Aim of the task: Arrange the rows below as a JSON list of strings, one string per line, omitting blank lines.

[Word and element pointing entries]
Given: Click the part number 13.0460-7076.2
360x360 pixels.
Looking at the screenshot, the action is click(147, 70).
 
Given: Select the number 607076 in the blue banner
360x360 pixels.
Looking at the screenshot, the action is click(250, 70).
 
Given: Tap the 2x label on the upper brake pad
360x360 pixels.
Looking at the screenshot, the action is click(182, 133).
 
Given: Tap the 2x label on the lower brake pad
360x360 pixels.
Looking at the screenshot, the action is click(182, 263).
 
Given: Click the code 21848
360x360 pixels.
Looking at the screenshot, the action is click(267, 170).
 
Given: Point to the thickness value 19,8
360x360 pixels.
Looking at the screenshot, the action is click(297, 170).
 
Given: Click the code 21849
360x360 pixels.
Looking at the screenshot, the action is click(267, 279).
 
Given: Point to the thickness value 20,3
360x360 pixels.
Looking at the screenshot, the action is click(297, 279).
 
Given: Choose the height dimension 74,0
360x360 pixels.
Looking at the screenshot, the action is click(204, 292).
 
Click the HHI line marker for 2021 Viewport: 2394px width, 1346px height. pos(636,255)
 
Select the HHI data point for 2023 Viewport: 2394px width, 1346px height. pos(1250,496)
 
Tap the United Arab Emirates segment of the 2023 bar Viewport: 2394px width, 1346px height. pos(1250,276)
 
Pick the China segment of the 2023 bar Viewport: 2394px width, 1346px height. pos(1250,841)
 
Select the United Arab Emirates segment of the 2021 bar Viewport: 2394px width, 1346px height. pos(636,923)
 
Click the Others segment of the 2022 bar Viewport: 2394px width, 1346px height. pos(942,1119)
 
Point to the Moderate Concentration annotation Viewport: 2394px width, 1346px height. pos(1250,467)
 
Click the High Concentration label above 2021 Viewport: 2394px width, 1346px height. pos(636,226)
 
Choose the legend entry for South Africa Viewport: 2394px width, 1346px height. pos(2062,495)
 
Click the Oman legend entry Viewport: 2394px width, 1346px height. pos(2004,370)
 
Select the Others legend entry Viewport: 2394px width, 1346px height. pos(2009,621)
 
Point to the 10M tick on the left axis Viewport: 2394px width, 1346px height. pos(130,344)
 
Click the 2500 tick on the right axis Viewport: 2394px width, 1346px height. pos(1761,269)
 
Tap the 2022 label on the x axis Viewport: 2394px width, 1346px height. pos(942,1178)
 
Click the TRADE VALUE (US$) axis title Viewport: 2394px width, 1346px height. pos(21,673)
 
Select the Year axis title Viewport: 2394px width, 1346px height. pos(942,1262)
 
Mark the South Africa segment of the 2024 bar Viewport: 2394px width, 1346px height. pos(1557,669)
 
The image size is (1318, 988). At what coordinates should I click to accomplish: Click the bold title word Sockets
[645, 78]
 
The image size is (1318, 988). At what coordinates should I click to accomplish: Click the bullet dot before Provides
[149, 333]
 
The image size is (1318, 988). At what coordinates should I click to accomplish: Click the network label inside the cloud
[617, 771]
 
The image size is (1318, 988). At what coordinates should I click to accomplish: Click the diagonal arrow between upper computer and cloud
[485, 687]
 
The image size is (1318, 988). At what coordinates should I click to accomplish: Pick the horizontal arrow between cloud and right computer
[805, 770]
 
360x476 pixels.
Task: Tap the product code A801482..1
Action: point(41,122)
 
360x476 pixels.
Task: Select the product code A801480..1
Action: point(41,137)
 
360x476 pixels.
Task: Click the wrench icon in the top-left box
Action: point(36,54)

Answer to this exercise:
[
  "Given: Click the part number 13.0460-7076.2",
  "360x360 pixels.",
  "Looking at the screenshot, the action is click(147, 70).",
  "Given: Select the number 607076 in the blue banner",
  "360x360 pixels.",
  "Looking at the screenshot, the action is click(250, 70).",
  "Given: Tap the 2x label on the upper brake pad",
  "360x360 pixels.",
  "Looking at the screenshot, the action is click(182, 133).",
  "Given: Tap the 2x label on the lower brake pad",
  "360x360 pixels.",
  "Looking at the screenshot, the action is click(182, 263).",
  "Given: Click the code 21848",
  "360x360 pixels.",
  "Looking at the screenshot, the action is click(267, 170).",
  "Given: Point to the thickness value 19,8",
  "360x360 pixels.",
  "Looking at the screenshot, the action is click(297, 170).",
  "Given: Click the code 21849",
  "360x360 pixels.",
  "Looking at the screenshot, the action is click(267, 279).",
  "Given: Point to the thickness value 20,3",
  "360x360 pixels.",
  "Looking at the screenshot, the action is click(297, 279).",
  "Given: Choose the height dimension 74,0",
  "360x360 pixels.",
  "Looking at the screenshot, the action is click(204, 292).",
  "Click the HHI line marker for 2021 Viewport: 2394px width, 1346px height. pos(636,255)",
  "Select the HHI data point for 2023 Viewport: 2394px width, 1346px height. pos(1250,496)",
  "Tap the United Arab Emirates segment of the 2023 bar Viewport: 2394px width, 1346px height. pos(1250,276)",
  "Pick the China segment of the 2023 bar Viewport: 2394px width, 1346px height. pos(1250,841)",
  "Select the United Arab Emirates segment of the 2021 bar Viewport: 2394px width, 1346px height. pos(636,923)",
  "Click the Others segment of the 2022 bar Viewport: 2394px width, 1346px height. pos(942,1119)",
  "Point to the Moderate Concentration annotation Viewport: 2394px width, 1346px height. pos(1250,467)",
  "Click the High Concentration label above 2021 Viewport: 2394px width, 1346px height. pos(636,226)",
  "Choose the legend entry for South Africa Viewport: 2394px width, 1346px height. pos(2062,495)",
  "Click the Oman legend entry Viewport: 2394px width, 1346px height. pos(2004,370)",
  "Select the Others legend entry Viewport: 2394px width, 1346px height. pos(2009,621)",
  "Point to the 10M tick on the left axis Viewport: 2394px width, 1346px height. pos(130,344)",
  "Click the 2500 tick on the right axis Viewport: 2394px width, 1346px height. pos(1761,269)",
  "Tap the 2022 label on the x axis Viewport: 2394px width, 1346px height. pos(942,1178)",
  "Click the TRADE VALUE (US$) axis title Viewport: 2394px width, 1346px height. pos(21,673)",
  "Select the Year axis title Viewport: 2394px width, 1346px height. pos(942,1262)",
  "Mark the South Africa segment of the 2024 bar Viewport: 2394px width, 1346px height. pos(1557,669)",
  "The image size is (1318, 988). At what coordinates should I click to accomplish: Click the bold title word Sockets",
  "[645, 78]",
  "The image size is (1318, 988). At what coordinates should I click to accomplish: Click the bullet dot before Provides",
  "[149, 333]",
  "The image size is (1318, 988). At what coordinates should I click to accomplish: Click the network label inside the cloud",
  "[617, 771]",
  "The image size is (1318, 988). At what coordinates should I click to accomplish: Click the diagonal arrow between upper computer and cloud",
  "[485, 687]",
  "The image size is (1318, 988). At what coordinates should I click to accomplish: Pick the horizontal arrow between cloud and right computer",
  "[805, 770]",
  "360x476 pixels.",
  "Task: Tap the product code A801482..1",
  "Action: point(41,122)",
  "360x476 pixels.",
  "Task: Select the product code A801480..1",
  "Action: point(41,137)",
  "360x476 pixels.",
  "Task: Click the wrench icon in the top-left box",
  "Action: point(36,54)"
]